(A block of data)
——————

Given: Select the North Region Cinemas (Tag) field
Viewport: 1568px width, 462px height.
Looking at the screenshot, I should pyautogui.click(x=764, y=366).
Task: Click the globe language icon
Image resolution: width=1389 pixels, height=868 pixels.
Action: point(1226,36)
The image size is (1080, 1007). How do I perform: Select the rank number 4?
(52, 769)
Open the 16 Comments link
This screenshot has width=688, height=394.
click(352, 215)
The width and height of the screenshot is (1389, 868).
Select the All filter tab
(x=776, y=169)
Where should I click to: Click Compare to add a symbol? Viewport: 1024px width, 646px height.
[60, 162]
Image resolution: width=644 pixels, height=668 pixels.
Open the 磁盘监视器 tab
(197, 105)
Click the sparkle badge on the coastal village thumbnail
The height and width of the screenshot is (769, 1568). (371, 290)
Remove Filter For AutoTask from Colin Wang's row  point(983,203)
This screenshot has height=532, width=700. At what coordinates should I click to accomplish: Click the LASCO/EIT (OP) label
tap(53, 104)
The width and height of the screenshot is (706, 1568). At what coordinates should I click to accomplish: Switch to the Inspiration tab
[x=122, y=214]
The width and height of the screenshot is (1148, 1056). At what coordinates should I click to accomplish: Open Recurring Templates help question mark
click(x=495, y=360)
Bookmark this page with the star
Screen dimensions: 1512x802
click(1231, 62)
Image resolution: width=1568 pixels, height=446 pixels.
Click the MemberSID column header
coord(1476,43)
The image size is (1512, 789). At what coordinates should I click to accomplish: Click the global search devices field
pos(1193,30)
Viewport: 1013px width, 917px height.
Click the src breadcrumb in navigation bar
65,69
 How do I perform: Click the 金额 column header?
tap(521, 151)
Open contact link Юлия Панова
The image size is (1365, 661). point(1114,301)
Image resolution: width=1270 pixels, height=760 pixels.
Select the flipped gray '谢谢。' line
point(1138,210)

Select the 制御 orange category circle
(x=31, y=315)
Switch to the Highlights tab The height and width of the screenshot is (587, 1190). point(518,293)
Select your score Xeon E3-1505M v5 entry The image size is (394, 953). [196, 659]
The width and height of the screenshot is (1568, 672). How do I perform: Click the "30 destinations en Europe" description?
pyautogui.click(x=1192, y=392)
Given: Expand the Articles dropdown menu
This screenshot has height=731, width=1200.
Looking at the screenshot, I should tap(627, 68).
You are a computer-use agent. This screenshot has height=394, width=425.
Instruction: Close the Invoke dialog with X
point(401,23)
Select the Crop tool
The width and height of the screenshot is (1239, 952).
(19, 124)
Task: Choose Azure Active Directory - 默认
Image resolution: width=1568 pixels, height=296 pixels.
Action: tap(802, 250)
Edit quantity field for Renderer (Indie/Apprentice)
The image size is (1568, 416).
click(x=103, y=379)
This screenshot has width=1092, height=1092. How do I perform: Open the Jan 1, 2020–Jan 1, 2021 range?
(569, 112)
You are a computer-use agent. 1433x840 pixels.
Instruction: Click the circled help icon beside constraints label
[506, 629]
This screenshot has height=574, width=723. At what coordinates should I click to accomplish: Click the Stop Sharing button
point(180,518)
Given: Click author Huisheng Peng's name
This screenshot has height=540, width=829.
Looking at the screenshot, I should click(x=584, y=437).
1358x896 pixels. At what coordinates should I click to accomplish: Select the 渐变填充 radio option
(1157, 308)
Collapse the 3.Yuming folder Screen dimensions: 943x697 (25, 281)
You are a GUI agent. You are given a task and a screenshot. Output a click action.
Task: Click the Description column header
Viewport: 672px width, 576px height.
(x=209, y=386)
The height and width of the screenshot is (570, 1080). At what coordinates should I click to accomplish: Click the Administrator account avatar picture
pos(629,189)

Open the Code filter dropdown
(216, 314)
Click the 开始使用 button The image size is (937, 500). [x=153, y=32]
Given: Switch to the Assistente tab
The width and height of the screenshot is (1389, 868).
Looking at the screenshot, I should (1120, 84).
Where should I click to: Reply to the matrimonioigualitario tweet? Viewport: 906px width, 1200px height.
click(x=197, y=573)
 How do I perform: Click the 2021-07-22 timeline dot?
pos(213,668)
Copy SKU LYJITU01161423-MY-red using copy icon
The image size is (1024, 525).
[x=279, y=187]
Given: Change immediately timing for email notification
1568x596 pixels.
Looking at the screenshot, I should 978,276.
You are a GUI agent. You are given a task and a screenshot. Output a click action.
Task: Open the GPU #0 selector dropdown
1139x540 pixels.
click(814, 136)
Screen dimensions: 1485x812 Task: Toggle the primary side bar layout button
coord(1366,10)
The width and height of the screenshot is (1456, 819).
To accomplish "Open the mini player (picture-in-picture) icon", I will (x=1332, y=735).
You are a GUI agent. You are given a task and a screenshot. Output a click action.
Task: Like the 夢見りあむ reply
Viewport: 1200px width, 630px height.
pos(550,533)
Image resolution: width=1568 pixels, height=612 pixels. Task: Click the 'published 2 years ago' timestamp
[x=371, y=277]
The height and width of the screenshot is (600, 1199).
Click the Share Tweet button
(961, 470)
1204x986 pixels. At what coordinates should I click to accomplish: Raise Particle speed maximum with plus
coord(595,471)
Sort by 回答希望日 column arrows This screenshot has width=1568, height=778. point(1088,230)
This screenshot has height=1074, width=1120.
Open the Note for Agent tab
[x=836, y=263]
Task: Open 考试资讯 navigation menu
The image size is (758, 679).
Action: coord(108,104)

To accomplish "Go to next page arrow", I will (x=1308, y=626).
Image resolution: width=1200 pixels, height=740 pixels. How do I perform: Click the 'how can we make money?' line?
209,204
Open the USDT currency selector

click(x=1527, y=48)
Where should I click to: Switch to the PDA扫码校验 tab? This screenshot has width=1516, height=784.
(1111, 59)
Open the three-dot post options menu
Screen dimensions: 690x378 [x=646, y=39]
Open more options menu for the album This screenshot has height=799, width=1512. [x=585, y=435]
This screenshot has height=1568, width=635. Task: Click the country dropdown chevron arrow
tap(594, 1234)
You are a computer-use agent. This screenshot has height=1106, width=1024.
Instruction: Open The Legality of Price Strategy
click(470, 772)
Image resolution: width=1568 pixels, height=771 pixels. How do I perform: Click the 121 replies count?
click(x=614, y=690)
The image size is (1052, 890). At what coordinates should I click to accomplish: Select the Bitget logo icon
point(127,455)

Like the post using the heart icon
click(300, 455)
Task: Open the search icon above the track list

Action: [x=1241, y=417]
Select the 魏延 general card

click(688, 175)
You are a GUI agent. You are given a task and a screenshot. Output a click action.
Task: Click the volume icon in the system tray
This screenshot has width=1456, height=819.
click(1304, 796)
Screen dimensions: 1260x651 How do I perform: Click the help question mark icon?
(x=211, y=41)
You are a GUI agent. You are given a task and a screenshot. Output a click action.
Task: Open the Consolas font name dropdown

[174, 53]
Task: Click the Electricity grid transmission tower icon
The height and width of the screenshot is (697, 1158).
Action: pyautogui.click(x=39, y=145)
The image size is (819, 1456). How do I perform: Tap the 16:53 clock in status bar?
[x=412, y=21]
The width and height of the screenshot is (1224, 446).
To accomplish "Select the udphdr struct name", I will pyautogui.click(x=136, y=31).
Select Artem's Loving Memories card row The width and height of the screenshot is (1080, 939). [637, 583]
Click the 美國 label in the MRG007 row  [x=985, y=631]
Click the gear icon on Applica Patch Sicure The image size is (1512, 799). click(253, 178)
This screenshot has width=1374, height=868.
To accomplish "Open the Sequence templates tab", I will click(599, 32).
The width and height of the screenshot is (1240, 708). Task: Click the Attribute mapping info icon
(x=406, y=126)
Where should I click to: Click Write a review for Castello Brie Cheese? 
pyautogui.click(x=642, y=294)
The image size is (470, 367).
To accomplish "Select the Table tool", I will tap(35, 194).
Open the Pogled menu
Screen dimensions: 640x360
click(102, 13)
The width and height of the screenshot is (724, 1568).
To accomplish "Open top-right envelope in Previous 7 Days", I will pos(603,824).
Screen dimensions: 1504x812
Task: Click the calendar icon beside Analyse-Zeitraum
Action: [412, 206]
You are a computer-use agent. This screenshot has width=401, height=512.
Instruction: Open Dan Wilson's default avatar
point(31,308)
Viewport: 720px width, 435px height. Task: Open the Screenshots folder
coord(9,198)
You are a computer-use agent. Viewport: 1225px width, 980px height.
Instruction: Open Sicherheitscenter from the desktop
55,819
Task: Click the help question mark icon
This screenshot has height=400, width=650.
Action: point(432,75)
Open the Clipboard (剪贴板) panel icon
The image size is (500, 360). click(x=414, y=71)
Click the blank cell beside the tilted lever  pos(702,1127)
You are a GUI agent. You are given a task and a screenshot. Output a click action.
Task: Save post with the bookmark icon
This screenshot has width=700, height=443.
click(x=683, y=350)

——————

### Set problem:
Write out the items word for word, starting at the line that contains "Where should I click to: Click Compare" and ending at the line that contains "pyautogui.click(x=1192, y=392)".

### Output of the exercise:
Where should I click to: Click Compare to add a symbol? Viewport: 1024px width, 646px height.
[60, 162]
Image resolution: width=644 pixels, height=668 pixels.
Open the 磁盘监视器 tab
(197, 105)
Click the sparkle badge on the coastal village thumbnail
The height and width of the screenshot is (769, 1568). (371, 290)
Remove Filter For AutoTask from Colin Wang's row  point(983,203)
This screenshot has height=532, width=700. At what coordinates should I click to accomplish: Click the LASCO/EIT (OP) label
tap(53, 104)
The width and height of the screenshot is (706, 1568). At what coordinates should I click to accomplish: Switch to the Inspiration tab
[x=122, y=214]
The width and height of the screenshot is (1148, 1056). At what coordinates should I click to accomplish: Open Recurring Templates help question mark
click(x=495, y=360)
Bookmark this page with the star
Screen dimensions: 1512x802
click(1231, 62)
Image resolution: width=1568 pixels, height=446 pixels.
Click the MemberSID column header
coord(1476,43)
The image size is (1512, 789). At what coordinates should I click to accomplish: Click the global search devices field
pos(1193,30)
Viewport: 1013px width, 917px height.
Click the src breadcrumb in navigation bar
65,69
 How do I perform: Click the 金额 column header?
tap(521, 151)
Open contact link Юлия Панова
The image size is (1365, 661). point(1114,301)
Image resolution: width=1270 pixels, height=760 pixels.
Select the flipped gray '谢谢。' line
point(1138,210)

Select the 制御 orange category circle
(x=31, y=315)
Switch to the Highlights tab The height and width of the screenshot is (587, 1190). point(518,293)
Select your score Xeon E3-1505M v5 entry The image size is (394, 953). [196, 659]
The width and height of the screenshot is (1568, 672). How do I perform: Click the "30 destinations en Europe" description?
pyautogui.click(x=1192, y=392)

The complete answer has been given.